How do you take lessons from mentors and incorporate them into your own leadership?
Adams: The biggest thing I’ve learned from great leaders is the importance of building authentic relationships. Relationships are critical to the work at hand. Leaders who do not see the value or investment in relationships will miss the mark. As a leader you need people who are willing to roll up their sleeves and get in the work, or you will never have an impact on student outcomes. So, I try to focus on building relationships to leverage them in a way that keeps the work going for the benefit of students as well as faculty and staff. The biggest investment we can make is always in the people we serve.
Another big leadership lesson is knowing how to leverage the capacity of team members. I think sometimes leaders feel like we have to know everything because we’re held accountable for everything. But it’s OK not to know, or to have someone on my team who knows more than me. I don’t surround myself with people who always say, “Okay, yeah, great, I agree with your idea.” I want people who are going to push my thinking as a leader.
Land: I’ve always been a sponge for learning. Whatever leaders I had above me, I’ve always tried to take something from it and use it in a good way.
If you are doing a good job as a leader, what are staff saying about you when you’re not in the room?
Adams: She’s a listener. She is responsive, approachable – she cares. And that I’m not going to ask anyone else to do more than what I’m willing to give.
Land: I hope they would say, “He cares and he’s consistent, transparent and trustworthy.” When I say something, I stand by it. I try to be the same every day so you always know what you’re going to get with me – someone solid you can depend on to come through for you.
Why is listening so important?
Land: Listening creates buy-in. But you have to really value what people say, not just blow them off. You can take that information and push it under the rug. But if you don’t make any kind of actionable changes, you’re going to lose people.

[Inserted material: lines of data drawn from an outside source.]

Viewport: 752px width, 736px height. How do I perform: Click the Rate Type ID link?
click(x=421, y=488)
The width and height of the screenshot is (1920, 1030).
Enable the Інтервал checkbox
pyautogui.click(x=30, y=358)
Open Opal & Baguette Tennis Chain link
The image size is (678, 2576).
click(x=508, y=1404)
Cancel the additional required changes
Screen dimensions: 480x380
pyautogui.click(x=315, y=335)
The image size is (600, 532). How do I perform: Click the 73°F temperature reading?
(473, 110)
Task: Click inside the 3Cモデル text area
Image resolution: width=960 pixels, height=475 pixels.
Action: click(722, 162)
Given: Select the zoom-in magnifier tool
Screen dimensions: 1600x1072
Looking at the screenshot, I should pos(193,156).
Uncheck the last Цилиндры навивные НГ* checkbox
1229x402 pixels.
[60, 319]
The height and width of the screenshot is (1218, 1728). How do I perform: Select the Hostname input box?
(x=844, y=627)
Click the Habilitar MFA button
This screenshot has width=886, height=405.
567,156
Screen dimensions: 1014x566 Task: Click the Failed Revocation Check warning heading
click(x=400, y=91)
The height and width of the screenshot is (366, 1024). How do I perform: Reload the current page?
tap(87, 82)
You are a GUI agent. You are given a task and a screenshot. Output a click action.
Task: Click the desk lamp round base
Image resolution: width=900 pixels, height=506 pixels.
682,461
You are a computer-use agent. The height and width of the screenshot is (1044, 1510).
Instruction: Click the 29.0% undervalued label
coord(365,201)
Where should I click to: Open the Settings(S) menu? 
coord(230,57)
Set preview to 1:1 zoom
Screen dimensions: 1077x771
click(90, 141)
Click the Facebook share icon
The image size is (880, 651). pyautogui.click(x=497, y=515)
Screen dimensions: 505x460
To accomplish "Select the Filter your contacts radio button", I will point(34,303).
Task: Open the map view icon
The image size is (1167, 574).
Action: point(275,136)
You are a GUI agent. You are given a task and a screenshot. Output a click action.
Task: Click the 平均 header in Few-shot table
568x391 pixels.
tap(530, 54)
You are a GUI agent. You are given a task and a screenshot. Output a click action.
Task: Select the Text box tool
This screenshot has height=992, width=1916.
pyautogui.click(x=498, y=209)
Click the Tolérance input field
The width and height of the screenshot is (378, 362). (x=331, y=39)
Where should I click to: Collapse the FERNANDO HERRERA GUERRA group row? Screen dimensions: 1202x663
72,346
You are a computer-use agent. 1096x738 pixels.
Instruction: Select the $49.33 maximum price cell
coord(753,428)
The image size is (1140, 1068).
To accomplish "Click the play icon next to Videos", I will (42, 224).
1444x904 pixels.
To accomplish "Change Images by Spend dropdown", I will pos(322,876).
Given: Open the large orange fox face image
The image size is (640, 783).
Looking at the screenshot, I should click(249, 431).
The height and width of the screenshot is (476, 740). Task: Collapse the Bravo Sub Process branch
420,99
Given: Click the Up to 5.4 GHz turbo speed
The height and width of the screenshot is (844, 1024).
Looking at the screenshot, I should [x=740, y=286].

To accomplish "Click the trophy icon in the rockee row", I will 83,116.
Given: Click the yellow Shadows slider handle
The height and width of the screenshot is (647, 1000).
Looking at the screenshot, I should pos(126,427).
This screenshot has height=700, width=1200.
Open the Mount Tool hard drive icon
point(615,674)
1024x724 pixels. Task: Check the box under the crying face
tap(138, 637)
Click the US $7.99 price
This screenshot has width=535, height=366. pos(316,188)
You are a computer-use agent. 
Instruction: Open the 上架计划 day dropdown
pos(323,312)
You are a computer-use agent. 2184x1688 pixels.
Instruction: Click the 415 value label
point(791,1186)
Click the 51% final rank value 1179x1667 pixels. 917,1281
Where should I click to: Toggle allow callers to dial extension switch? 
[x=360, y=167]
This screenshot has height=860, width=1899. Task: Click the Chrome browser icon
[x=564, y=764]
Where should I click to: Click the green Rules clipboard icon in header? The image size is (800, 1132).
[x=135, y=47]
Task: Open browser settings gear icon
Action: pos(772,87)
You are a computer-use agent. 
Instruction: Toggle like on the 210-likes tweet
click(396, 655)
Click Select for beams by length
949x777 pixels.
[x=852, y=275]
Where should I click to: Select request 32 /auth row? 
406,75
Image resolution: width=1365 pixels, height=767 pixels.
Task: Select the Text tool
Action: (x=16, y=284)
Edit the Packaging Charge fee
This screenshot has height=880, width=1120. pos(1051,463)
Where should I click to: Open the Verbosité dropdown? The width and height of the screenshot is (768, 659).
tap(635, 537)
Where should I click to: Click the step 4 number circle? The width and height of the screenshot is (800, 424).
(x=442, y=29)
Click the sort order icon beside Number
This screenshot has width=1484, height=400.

Adams: Listening is a leadership trait that helps build trust and transparency. We have to create a space where people can bring their knowledge and opinions to help influence which direction we should go that aligns to the vision of the campus. There is power in allowing others to be a part of the decision-making process rather than me being the person that’s always making the decisions. When it’s our decision and not just my decision, the action that follows is far more impactful and the commitment from faculty and staff is greater. Collaborative decision-making builds leaders and teams as well.
What reflections do you have on two years of leading schools through a pandemic?
Adams: I would’ve never imagined that we would be here facing the things we’re facing. At the beginning of the school year, we were so ready to hit the ground running. Then reality hit. The stress and strain caused by the pandemic showed up everywhere. As a leader, I acknowledge the challenges, and also see a wealth of opportunity for us to lead in a different way. The conditions we’re operating in have caused us to lead with a greater sense of empathy. I think of the hashtag we would use on campus when the pandemic first hit and that was #challengedbutnotdefeated. I remind myself daily that we are indeed challenged by what’s in front of us, but we are not defeated.
Land: Learning has changed. Kids have changed. Teachers have changed. The systems and structures need to change too.
Adams: We should be listening to those with boots on the ground. Nobody knows the work better than the people who are truly in it every single day. By not listening, we waste time making assumptions and put off addressing the need. The best people to advise us are in our buildings right now. They are faculty, staff and students. As leaders, we must move their voices forward in a way that’s productive and speaks to the real needs.